>> Begin DATA ENTRIES

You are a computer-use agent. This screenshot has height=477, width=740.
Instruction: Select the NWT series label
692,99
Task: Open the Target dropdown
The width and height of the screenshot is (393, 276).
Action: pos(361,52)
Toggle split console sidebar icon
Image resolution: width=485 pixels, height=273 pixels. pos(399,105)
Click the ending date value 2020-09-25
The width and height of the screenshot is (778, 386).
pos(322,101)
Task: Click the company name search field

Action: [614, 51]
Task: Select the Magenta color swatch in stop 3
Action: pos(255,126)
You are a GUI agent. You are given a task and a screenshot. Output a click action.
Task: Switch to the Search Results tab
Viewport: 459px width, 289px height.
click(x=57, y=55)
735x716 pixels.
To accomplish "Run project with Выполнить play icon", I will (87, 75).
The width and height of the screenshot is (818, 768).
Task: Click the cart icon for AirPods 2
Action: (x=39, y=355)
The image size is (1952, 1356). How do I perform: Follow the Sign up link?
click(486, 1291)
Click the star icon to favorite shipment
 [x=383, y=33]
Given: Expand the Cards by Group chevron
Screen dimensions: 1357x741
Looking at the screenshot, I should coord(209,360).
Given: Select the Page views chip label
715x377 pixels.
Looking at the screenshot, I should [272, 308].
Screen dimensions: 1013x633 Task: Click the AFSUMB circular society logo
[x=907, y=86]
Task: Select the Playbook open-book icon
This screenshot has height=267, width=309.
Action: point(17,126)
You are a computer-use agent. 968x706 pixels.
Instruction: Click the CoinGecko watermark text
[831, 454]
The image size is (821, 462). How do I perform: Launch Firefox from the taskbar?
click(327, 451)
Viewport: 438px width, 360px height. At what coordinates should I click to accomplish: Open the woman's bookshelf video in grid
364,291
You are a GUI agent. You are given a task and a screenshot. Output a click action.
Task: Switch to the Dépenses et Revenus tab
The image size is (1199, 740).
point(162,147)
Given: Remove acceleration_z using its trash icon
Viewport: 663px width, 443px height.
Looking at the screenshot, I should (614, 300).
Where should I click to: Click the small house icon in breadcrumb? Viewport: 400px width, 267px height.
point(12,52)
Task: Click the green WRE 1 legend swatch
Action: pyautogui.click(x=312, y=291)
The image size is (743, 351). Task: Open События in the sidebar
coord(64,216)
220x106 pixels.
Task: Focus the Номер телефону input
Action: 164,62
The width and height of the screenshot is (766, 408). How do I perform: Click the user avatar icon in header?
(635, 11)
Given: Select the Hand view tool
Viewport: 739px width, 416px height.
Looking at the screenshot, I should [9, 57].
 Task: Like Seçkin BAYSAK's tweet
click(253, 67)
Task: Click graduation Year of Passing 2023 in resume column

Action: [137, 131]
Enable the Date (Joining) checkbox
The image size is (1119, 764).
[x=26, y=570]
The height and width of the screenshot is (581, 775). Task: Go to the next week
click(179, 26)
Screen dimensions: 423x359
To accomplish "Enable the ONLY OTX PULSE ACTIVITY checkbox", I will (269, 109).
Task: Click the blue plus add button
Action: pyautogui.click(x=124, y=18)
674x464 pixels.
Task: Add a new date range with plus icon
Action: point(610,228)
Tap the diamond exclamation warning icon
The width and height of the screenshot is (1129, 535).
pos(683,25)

>> End DATA ENTRIES

■ WHAT YOU HAVE TO DO
Locate each line in the data above that contains the word "size", and copy out those lines. Case counts.

■ RESPONSE TO THIS TASK
The image size is (1952, 1356). How do I perform: Follow the Sign up link?
The image size is (821, 462). How do I perform: Launch Firefox from the taskbar?
The image size is (1199, 740).
The image size is (743, 351). Task: Open События in the sidebar
The image size is (1119, 764).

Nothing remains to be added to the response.